If for example in therapy we don’t talk about all the moral implications of substance abuse, or if we focus only on lesser, more narrowly and pragmatically oriented values, this is only a matter of compassionate prudence. The concrete needs and limits of the alcoholic or drug addiction are often such that he can’t have that broader conversation AND focus on his own maladaptive behavior.
BUT this doesn’t mean he should have that conversation with someone. There is good empirical evidence suggests that therapy, and this includes recovery, is most successful with those clients who have access to a broader context of social and moral meaning within which to integrate the insights they obtain from therapy or their recovery program. The success of Alcoholics Anonymous reflects just this need for human beings to acknowledge that their behavior is never merely private but is rather part of a larger arena of moral and social concern.
I think we go wrong when we fail to realize that human life is always embedded within a world of moral values. In other words, the question of drunkenness, or if one prefers substance abuse (and for that matter recovery) is one needs to be framed in terms of the development/formation of a catholic (whole) personality.
When we fail to keep in mind our question to develop a catholic personality aspects of our personality are taken as if they where the whole of who we are.
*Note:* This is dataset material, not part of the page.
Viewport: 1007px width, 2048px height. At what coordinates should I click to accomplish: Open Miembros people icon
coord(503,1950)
And so, for example a person’s addictive behavior becomes to be determinative of how they (and others) understand themselves (“I’m an addict in recovery”) rather than as only one aspect of the person (“I struggle with the sin of drunkenness”).
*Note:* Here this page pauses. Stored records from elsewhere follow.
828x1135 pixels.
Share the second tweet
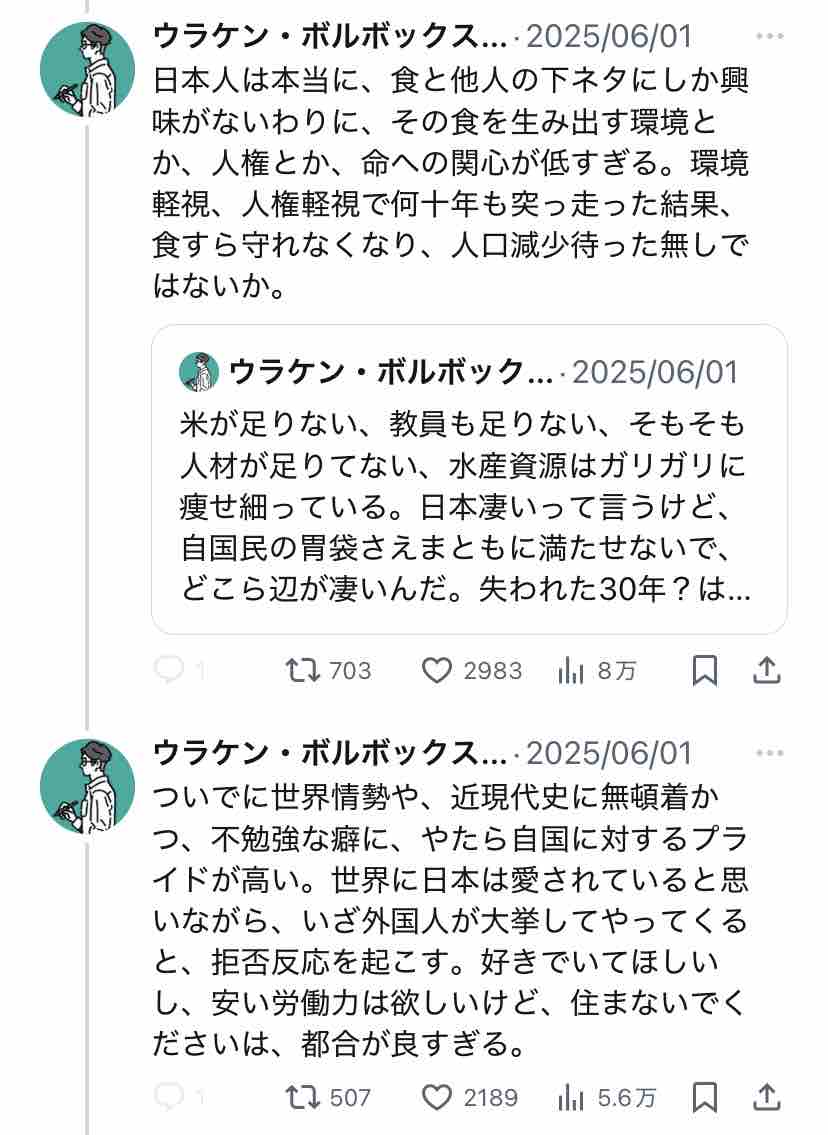(x=766, y=1098)
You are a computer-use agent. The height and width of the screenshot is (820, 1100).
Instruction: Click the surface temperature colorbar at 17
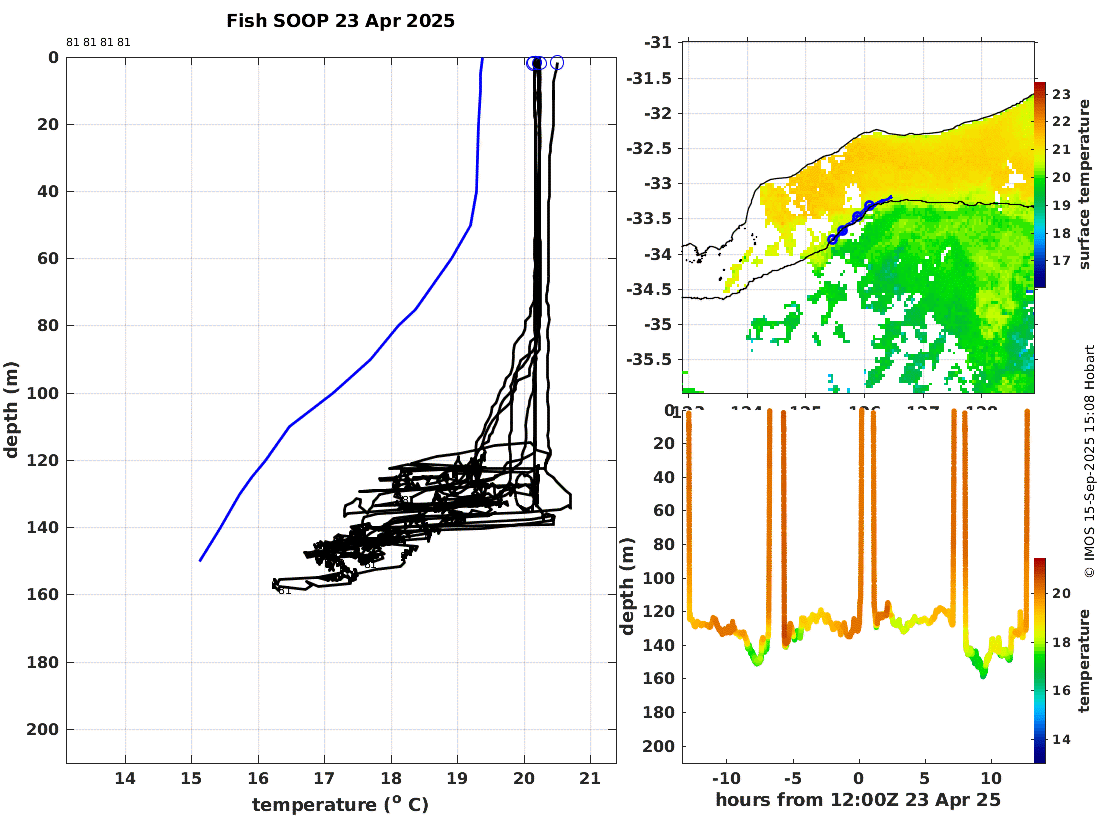click(x=1040, y=261)
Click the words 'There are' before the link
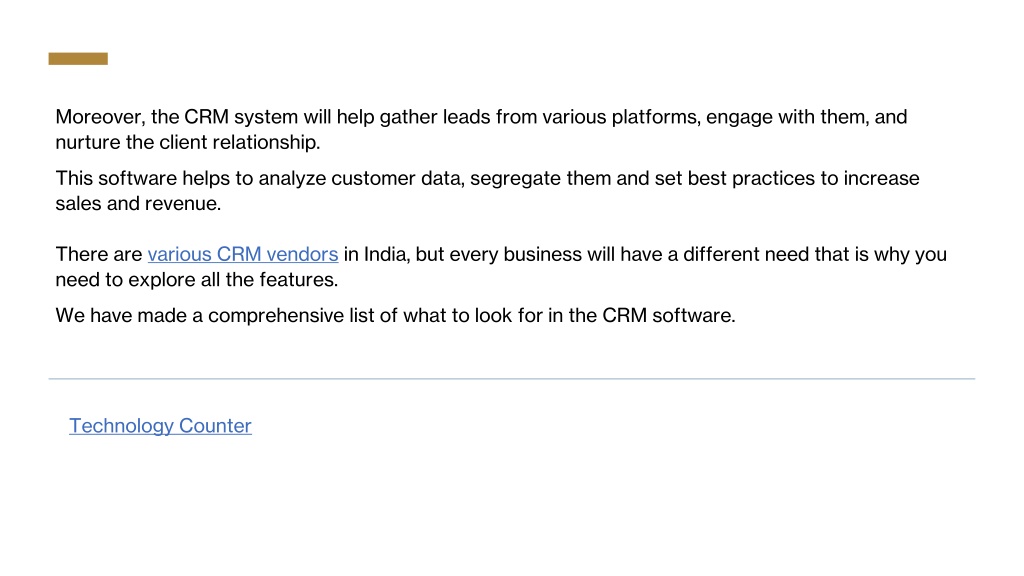This screenshot has height=576, width=1024. (x=99, y=254)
Again, it is important to bear in the distinction between what is practically necessary for a short period of time with a person in relative crisis, with what is a necessary and sufficient foundation of the whole of human life. St Gregory Nyssa tells us
The path, that leads human nature to heaven, is nothing more than separation from the evils of this world. … Becoming like God means becoming just, holy and good. … If therefore, according to Ecclesiastes (5:1), ‘God is in heaven’ and if, according to the prophet (Psalm 72:28) you ‘belong to God,’ it necessarily follows that you must be there where God is, from the moment that you are united to him. Because he has commanded that, when you pray, you call God Father, he tells you to become like your heavenly Father, with a life worthy of God, as the Lord commands us more explicitly in other passages, saying: “Be perfect as your heavenly Father is perfect!” (Matthew 5:48) (“De oratione dominica” 2: PG 44,1145ac).
To be human to ascend, to always move towards heaven and, in so doing, live a life that is every more able to embrace all that human. As part of this, there is the ability to integrate, to heal and forgive, even those aspects of the human personality that have become pathological because of their dis-location within from their proper place in human life.
With this life of increasing transcendence and integration is precisely what we are striving for in our ascetical disciplines. The ascetical life, grounded in the sacraments, is the work of gradually helping us integrate the disparate elements of our life so that the image of God is evermore clearly revealed in our own life. This integration in turn makes it possible for us recognize evermore clearly the face of Christ in our neighbor.